ATLANTA—Georgia’s historical relationship with its Native American and Indigenous communities is fraught with turmoil, but the state is now seeing new waves of change. With the work of Oglala Lakota and Black activist YoNasDa LoneWolf and others, on Nov. 2, Gwinnett County, Ga., a suburban Atlanta county, changed Columbus Day to Indigenous People’s Day, proclaimed November to be Native American Heritage Month and issued a land acknowledgement proclaiment. The city of Atlanta also proclaimed November as Native American Heritage Month.
“Some people look at it as just a holiday, but it’s not. It’s a reminder of the genocide of so many Native Americans throughout history and the erasure of who we are today. There’s so many various ways of always trying to erase who we are when we’re still here,” Ms. LoneWolf said to The Final Call. “So, by having these holidays, it’s showing and stating that we are still here. History is not going to repeat itself.”
The land acknowledgement proclaiment would ensure that Native people are recognized during events held in the county.
“For Gwinnett County to proclaim and do a land acknowledgment on paper is very powerful, especially with the Indian Removal Act when they pushed so many Creek people from Gwinnett County,” Ms. LoneWolf said. She described the proclaiment as “an invitation for Creeks to come back home.”
The proclaiments come three years after South Fulton became the first city in the state to recognize Indigenous People’s Day. Ms. LoneWolf said she is now working to get both the city of Atlanta and the state of Georgia to change Columbus Day to Indigenous People’s Day.
She said the changes Gwinnett County made are significant because of the historic suffering of Indigenous people in the state. The Indian Removal Act of 1830 forced many Indigenous people from their native ancestral homelands, in what became known as the “Trail of Tears.” Ms. LoneWolf said some of those tribes included the Choctaw, the Muskogee (Creek) and the Cherokee.
Today, though Georgia has three state-recognized tribes—the Lower Muskogee Creek Tribe, the Cherokee of Georgia Tribal Council and the Georgia Tribe of Eastern Cherokee—there are no federally recognized tribes in the state. There are also several federal and state programs related to free health care for Native Americans and loan services for housing that aren’t found in Georgia.
“Natives in the state of Georgia have been fighting for our rights since the Trail of Tears time. As natives, we fought against the state when the Cherokees were forcefully removed. They won that in Congress,” said Joseph Jordan to The Final Call. “They went to Congress up to the Senate … and they won it to where they wouldn’t be removed, but then the president still allowed it. So, over hundreds of years of natives fighting for their rights to be where they’re at and acknowledgement of where they’re at.”

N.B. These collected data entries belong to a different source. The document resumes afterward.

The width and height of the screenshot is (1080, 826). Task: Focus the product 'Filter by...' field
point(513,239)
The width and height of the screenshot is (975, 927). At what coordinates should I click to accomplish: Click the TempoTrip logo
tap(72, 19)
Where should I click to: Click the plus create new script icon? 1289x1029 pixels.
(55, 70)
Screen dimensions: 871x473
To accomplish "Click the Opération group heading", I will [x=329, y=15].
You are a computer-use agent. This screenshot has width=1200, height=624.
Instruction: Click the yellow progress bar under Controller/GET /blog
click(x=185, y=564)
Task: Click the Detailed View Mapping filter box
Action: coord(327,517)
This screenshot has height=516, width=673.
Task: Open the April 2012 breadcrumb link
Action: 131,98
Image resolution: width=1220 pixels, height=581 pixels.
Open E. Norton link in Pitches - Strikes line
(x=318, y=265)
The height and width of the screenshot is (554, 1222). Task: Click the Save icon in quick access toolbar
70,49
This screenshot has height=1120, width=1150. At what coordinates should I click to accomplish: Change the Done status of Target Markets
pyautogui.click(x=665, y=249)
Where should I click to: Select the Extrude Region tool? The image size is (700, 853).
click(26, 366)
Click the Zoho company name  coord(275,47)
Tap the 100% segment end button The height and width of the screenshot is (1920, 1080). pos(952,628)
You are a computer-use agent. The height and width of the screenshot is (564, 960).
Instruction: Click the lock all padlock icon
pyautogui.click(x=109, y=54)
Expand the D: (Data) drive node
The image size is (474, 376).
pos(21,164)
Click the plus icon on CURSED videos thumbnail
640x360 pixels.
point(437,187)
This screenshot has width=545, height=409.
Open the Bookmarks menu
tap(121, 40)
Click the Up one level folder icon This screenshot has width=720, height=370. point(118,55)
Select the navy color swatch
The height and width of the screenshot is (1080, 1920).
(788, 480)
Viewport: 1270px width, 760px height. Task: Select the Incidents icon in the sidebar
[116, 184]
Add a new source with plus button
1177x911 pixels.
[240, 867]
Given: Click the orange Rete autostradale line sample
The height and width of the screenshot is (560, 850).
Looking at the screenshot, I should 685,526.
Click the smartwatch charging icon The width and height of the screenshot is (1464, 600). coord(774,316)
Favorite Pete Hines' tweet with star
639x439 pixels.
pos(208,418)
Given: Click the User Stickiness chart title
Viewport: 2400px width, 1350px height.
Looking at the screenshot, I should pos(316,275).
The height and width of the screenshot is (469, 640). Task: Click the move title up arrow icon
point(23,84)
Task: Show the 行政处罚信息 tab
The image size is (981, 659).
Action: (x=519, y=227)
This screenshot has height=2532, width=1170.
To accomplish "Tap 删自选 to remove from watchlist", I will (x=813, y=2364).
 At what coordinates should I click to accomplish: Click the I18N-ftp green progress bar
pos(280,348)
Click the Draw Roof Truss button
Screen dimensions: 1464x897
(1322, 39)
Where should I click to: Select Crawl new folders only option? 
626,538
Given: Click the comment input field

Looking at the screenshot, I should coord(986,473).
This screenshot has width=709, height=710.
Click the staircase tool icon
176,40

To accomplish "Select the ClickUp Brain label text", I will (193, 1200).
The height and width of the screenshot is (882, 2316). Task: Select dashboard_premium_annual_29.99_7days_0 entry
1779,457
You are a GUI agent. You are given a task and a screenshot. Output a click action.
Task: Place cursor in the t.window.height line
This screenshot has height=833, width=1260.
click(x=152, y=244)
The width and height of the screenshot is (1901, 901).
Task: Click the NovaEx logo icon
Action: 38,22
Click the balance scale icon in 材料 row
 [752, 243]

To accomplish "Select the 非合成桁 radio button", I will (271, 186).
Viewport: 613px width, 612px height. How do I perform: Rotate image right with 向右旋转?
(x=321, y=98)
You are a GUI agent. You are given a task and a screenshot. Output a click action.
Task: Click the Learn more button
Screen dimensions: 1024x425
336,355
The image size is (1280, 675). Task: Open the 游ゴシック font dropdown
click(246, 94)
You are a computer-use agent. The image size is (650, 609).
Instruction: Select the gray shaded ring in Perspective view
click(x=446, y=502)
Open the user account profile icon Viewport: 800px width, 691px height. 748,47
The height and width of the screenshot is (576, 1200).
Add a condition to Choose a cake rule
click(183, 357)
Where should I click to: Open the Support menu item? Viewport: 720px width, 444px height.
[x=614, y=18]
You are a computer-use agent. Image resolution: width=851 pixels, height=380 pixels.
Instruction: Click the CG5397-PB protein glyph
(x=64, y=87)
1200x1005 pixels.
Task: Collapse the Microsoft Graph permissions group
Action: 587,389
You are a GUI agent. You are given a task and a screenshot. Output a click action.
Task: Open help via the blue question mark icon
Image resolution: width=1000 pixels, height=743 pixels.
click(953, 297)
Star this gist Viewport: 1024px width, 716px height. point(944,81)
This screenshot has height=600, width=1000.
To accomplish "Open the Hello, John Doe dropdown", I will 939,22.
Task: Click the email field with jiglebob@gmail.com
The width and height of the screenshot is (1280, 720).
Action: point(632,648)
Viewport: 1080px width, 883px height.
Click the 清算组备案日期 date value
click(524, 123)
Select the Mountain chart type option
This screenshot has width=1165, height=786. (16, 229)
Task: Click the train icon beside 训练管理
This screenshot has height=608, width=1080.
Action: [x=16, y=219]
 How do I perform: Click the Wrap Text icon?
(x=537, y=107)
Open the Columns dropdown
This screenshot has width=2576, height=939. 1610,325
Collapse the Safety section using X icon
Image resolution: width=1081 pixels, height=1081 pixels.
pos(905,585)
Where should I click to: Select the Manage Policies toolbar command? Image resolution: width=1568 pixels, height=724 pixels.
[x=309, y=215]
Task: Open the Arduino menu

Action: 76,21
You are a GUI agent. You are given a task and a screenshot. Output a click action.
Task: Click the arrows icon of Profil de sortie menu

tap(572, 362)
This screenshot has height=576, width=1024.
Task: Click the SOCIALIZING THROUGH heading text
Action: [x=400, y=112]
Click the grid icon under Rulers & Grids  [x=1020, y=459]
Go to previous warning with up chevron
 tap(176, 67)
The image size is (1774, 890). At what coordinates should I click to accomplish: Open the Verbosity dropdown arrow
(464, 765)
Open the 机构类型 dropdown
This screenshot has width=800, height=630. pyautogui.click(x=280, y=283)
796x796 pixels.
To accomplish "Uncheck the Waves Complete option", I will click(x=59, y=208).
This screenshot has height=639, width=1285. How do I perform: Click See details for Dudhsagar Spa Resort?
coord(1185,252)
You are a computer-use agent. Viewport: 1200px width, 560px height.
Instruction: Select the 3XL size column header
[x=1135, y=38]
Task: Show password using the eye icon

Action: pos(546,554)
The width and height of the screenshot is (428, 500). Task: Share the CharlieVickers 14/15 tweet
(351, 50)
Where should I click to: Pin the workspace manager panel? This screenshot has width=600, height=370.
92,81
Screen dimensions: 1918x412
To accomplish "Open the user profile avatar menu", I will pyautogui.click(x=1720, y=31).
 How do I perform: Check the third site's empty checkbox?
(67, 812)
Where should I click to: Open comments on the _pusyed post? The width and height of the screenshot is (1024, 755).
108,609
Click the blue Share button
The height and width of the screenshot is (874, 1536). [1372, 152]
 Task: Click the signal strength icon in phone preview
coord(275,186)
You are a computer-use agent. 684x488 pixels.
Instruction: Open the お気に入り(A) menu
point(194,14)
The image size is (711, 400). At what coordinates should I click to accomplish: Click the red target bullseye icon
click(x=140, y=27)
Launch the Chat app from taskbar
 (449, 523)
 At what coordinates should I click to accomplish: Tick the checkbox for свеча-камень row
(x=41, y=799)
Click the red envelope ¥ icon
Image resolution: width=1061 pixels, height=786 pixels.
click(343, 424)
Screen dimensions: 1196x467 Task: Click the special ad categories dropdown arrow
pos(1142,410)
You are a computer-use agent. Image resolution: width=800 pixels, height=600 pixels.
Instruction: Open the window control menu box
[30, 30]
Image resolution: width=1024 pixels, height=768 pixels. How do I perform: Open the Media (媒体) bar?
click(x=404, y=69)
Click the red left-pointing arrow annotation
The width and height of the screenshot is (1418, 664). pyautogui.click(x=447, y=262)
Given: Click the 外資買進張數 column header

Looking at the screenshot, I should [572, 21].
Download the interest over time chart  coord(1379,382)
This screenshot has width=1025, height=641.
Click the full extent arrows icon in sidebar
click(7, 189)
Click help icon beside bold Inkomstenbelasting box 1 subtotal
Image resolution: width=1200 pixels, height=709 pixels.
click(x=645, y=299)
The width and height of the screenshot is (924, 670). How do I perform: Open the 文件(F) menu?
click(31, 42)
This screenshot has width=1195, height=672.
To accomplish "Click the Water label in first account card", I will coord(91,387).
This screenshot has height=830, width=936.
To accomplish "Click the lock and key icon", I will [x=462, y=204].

Mr. Jordan is an enrolled member of the Meherrin Nation of North Carolina, and he belongs to the Snipe Clan. He said the state of Georgia has never formally apologized for what was done to Indigenous people.
He and Ms. LoneWolf said one of their biggest challenges is educating others about who Native people are, because many don’t look like the “real” Indians seen on TV. Many are mixed blood. Some look Black, some look White with blue eyes, some look Mexican, some look Caribbean, and some look full-blooded Native.
Ms. LoneWolf’s next steps are to meet with the Black Caucus to back Indigenous People’s Day for the state of Georgia to be a part of Native American Heritage Month and to also help in another struggle: changing the name of the Atlanta Braves, the city’s professional baseball team. She described the name as a “very derogatory, racist name of a team.”
“No race of people should be a mascot,” she argued.
Mr. Jordan hopes to see a Native center started. He said it would be a place in the city where Native people could socialize and also ask for help.
“We’re not forgotten people. We’re not ancient people. We are still here,” Ms. LoneWolf said.